Regex Question

HamNRye has asked for the wisdom of the Perl Monks concerning the following question:

Greetings Monks.

I am working converting some text from a legacy system to good old fashioned XHTML. I have a problem that I can't get my brain around and was looking for some assistance.

The system in question uses tags with hex control characters. so a formatting tag might look like this:
<tag>text\x9D Now about 10% of the time, there's another control code that follows later... \x90. Usually there are other formatting tags in between the end tag char and the \x90.

Here is an example of the data:

I am the start of the data.
<tag>I am <cm+bd>tagged<cm-bd> text\x9D
<cm+bd> <cm-bd>  <cm+bd> <cm-bd>   <cm+bd> <cm-bd>
\x90
I am the end of the data with another control code for fun.
\x90
[download]

Ideally I would like my output to be:

I am the start of the data.
I am the end of the data with another control code for fun.
\x90
[download]

I want to remove the tag up to the \x90 char... But it will not always be there.
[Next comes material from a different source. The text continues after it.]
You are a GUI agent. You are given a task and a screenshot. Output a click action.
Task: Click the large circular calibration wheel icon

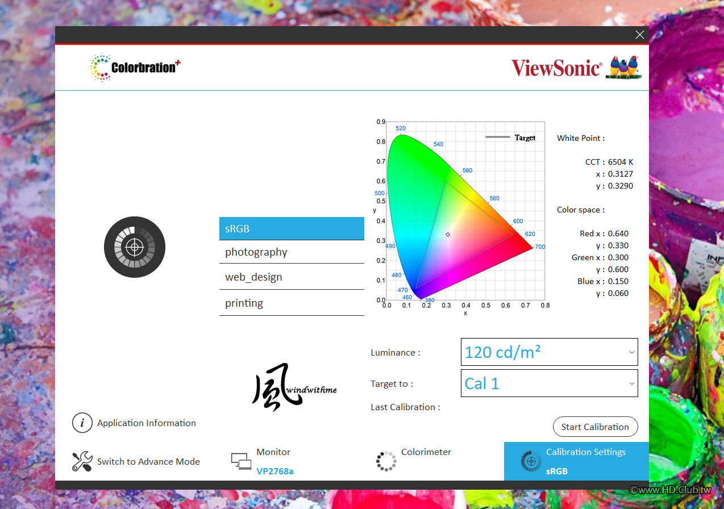point(135,247)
I do not want to match a \x90 later in the file and truncate the data. I want to match from the beginning of the tag to the first word character that is NOT inside of angle brackets.

Here is the regex I've been using. s/<\/bug[^>]*>[^9D]*\x9D.*?\x90//isg I'm matching with the \x90 and then without, but wound up with the first match being too greedy. I have tried more complex regexes using look ahead/lookbehind asertions... Couldn't get those working.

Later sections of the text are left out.